(Collected data entries)
§

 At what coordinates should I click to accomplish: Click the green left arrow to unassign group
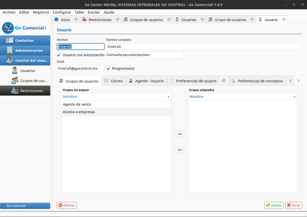(x=180, y=150)
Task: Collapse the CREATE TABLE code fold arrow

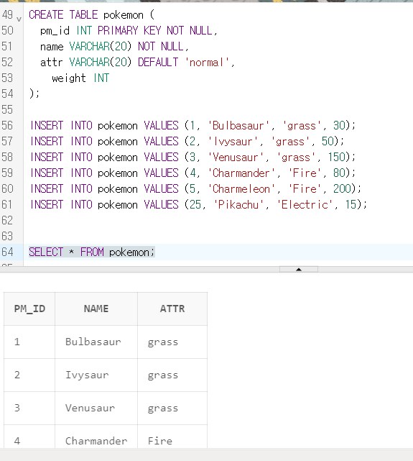Action: pos(19,19)
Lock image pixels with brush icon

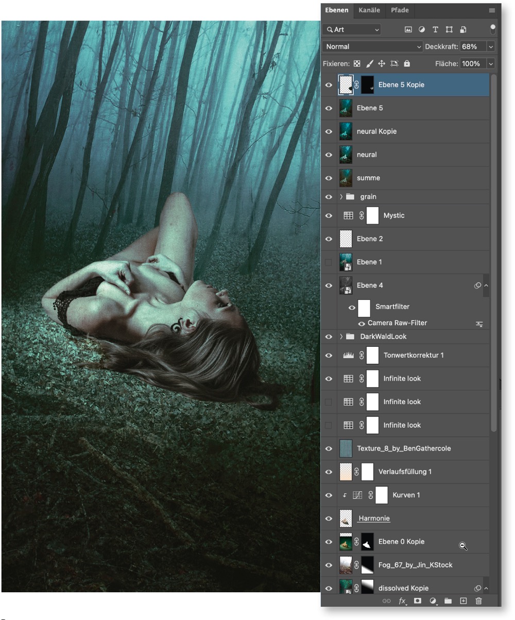point(369,64)

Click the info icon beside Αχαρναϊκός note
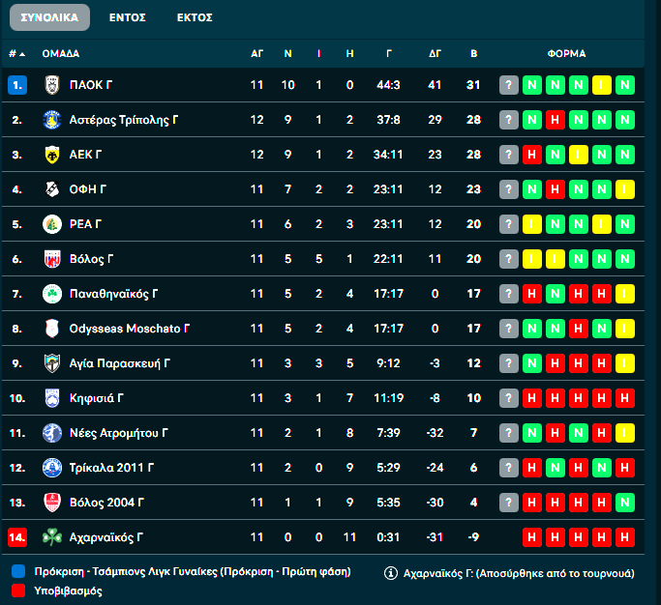pyautogui.click(x=392, y=572)
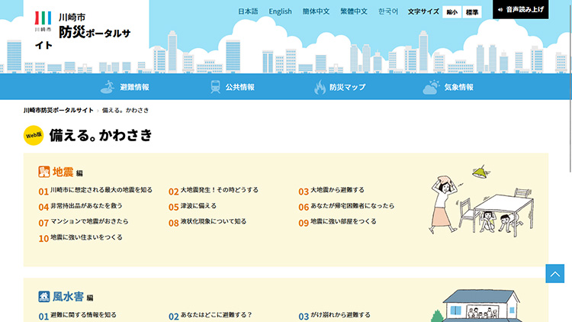Open 川崎市防災ポータルサイト breadcrumb link

[58, 111]
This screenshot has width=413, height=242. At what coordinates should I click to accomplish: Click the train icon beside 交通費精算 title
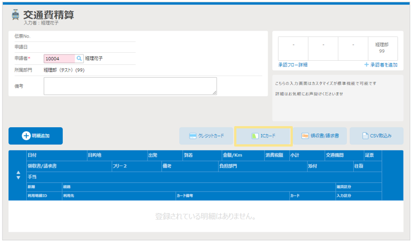coord(15,15)
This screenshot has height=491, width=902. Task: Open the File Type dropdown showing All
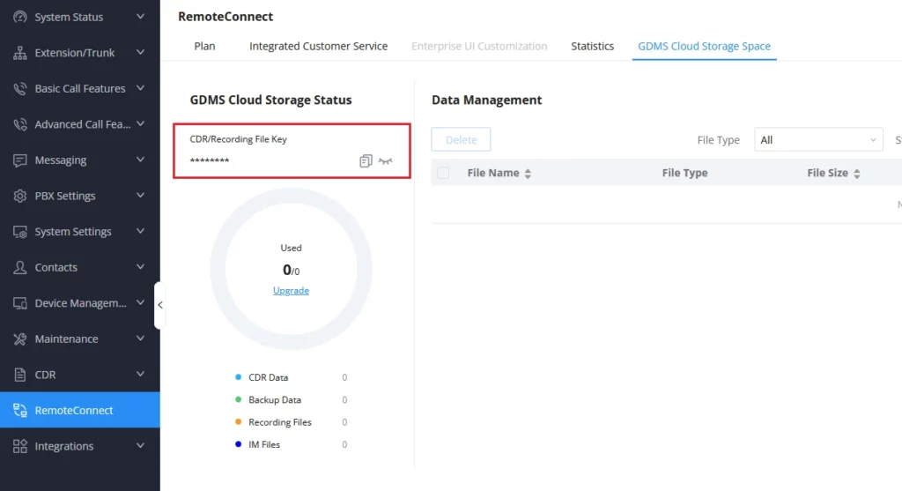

§

§ EXERCISE BRIEF: Line by line and exactly, reproduce the span from the line with "Lock image pixels with brush icon" through the end of the data above, both ends included, with pictures left out.

§ WRITTEN REPLY:
Lock image pixels with brush icon

point(369,64)

Click the info icon beside Αχαρναϊκός note
pyautogui.click(x=392, y=572)
Open 川崎市防災ポータルサイト breadcrumb link

[58, 111]
This screenshot has width=413, height=242. At what coordinates should I click to accomplish: Click the train icon beside 交通費精算 title
coord(15,15)
This screenshot has height=491, width=902. Task: Open the File Type dropdown showing All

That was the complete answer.